North Carolina Department of Revenue (NCDOR)
- Logo of the North Carolina Department of Revenue

Agency overview
- Formed: 1921
- Headquarters: 501 North Wilmington Street, Raleigh, North Carolina
- Agency executive: Secretary of Revenue Ronald Penny;
- Parent agency: North Carolina Cabinet
- Website: www.ncdor.gov

= North Carolina Department of Revenue =

The North Carolina Department of Revenue was created in 1921 by the North Carolina General Assembly. The department is headed by a Secretary that is appointed by the Governor. The secretary is a member of the North Carolina Cabinet. Currently, the department is responsible for administering the collection of the North Carolina state income tax, gasoline tax, sales tax, beverage tax, and inheritance tax.

==History==
When the North Carolina Constitution was rewritten after the American Civil War in 1868, the North Carolina State Tax Commission was authorized to tax trades, professions, franchises, and incomes.
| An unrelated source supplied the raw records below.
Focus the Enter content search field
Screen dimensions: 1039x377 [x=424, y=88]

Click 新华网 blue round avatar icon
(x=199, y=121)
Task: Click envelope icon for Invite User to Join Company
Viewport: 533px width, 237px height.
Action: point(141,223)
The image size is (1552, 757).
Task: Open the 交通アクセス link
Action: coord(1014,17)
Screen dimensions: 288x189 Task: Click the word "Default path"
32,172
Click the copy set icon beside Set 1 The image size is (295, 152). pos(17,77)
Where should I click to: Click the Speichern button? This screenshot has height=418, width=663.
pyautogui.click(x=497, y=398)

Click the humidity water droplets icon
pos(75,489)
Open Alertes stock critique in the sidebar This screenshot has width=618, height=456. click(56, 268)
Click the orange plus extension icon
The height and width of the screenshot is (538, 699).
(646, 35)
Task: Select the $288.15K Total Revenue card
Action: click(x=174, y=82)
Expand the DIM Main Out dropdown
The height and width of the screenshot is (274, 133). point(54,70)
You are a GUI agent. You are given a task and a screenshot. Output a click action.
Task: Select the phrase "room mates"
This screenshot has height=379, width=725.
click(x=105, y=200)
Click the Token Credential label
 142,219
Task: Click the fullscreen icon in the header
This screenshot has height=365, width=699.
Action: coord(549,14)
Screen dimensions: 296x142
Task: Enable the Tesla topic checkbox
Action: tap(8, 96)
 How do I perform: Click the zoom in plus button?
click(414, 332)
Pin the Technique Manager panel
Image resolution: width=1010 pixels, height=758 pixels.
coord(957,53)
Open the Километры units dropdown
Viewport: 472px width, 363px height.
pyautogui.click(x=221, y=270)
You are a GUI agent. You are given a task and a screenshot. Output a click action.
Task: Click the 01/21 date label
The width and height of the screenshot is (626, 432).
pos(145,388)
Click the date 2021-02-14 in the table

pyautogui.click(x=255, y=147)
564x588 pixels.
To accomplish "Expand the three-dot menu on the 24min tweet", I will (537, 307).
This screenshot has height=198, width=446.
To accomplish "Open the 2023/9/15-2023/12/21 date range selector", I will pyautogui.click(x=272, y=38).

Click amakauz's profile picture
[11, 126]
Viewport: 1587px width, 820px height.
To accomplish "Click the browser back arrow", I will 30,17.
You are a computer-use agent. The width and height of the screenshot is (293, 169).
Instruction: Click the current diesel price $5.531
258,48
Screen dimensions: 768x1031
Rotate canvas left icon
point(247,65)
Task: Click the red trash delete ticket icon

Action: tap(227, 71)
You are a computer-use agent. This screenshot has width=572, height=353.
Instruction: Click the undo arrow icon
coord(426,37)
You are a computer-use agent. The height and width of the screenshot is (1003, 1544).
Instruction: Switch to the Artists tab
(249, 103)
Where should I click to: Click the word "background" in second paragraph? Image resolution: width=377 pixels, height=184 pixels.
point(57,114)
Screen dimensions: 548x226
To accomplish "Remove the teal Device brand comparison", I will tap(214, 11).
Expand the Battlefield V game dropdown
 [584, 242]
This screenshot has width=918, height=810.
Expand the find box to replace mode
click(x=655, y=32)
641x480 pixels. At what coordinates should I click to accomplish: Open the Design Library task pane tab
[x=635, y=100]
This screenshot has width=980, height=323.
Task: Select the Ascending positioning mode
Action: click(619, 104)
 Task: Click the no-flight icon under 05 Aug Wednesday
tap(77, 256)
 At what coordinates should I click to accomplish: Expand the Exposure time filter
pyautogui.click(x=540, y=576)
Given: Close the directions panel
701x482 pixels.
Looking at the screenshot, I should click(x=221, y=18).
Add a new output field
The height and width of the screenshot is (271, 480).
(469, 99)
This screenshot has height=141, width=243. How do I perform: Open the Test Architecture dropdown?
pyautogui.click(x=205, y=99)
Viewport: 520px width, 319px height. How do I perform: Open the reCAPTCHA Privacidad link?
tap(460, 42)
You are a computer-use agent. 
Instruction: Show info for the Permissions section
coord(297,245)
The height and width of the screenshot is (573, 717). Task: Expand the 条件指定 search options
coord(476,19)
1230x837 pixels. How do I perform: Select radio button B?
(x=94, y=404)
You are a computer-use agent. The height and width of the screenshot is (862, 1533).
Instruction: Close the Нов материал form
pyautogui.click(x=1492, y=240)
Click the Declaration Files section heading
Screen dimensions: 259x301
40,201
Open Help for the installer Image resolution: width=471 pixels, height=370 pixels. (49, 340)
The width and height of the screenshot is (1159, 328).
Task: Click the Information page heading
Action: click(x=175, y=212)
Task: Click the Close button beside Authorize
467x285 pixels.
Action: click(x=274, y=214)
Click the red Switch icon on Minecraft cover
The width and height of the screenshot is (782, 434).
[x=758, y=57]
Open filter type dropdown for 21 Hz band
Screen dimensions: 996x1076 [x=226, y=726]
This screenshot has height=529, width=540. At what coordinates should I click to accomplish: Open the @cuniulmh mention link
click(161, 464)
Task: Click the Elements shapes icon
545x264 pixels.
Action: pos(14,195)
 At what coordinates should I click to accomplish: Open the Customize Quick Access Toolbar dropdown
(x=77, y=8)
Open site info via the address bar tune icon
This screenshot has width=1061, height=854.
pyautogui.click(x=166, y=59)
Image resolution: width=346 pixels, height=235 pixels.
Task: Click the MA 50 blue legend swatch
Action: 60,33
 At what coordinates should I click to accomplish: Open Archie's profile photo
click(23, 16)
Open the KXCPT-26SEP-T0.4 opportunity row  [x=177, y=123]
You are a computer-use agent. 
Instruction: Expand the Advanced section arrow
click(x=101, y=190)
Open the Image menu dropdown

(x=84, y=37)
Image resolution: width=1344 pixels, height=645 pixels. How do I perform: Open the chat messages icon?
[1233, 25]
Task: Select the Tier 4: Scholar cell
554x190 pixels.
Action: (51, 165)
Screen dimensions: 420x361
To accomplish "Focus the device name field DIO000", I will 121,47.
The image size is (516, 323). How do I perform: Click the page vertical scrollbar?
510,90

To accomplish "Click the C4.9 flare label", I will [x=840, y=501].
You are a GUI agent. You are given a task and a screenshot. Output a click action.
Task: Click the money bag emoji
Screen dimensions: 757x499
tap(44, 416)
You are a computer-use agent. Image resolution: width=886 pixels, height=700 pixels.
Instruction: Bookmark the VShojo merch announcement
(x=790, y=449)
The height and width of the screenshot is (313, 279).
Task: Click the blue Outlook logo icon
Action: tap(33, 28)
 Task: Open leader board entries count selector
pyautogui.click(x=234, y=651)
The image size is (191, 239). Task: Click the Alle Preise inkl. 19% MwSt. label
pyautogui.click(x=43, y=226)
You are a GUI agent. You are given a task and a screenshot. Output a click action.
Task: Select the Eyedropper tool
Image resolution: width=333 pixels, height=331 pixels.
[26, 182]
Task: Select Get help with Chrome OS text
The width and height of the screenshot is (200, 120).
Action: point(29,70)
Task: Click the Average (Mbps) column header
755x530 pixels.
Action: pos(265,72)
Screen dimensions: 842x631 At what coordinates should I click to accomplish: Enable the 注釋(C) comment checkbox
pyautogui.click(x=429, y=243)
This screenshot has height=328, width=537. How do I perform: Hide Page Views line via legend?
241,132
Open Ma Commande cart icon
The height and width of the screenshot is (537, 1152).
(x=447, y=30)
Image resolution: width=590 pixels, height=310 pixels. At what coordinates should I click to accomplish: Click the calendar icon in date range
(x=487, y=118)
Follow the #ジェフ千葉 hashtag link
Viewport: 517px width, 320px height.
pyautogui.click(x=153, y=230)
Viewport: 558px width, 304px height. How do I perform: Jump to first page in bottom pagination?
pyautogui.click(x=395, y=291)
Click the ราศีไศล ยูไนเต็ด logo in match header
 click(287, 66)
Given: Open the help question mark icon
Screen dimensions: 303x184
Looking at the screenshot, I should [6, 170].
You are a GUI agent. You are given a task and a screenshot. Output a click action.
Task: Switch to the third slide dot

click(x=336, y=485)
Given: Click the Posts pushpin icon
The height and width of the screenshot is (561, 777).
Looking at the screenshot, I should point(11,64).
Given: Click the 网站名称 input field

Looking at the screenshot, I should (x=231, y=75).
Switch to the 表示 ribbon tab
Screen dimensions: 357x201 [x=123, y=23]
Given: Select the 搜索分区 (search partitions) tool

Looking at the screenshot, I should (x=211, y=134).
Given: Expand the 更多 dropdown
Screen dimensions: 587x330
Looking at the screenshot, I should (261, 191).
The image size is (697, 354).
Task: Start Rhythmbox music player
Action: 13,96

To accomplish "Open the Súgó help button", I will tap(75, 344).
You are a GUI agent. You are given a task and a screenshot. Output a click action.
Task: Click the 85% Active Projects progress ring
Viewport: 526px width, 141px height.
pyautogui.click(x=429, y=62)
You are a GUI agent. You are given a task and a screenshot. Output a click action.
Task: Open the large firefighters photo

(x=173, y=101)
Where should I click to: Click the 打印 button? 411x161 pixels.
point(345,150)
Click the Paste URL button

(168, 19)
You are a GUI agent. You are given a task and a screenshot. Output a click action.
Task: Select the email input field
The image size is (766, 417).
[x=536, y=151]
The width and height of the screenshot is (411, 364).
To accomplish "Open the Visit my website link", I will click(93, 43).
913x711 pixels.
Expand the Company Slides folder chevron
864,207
In 1903, the State Tax Commission recommended leaving property taxes to local authorities while income, license, franchise, and inheritance taxes would remain with the state. In 1921, the General Assembly enacted a state-administered personal and corporate income tax. As part of this new tax legislation, the assembly created the Department of Revenue to administer, enforce and collect the income tax. The department was to be led by a Commissioner of Revenue, with the inaugural commissioner to be appointed by the Governor of North Carolina to a four-year term with the advice and consent of the State Senate and, beginning in 1924, the office holder was to be chosen in statewide popular elections. In 1929 the law was altered to eliminate election of the commissioner and instead have them be appointed by the governor.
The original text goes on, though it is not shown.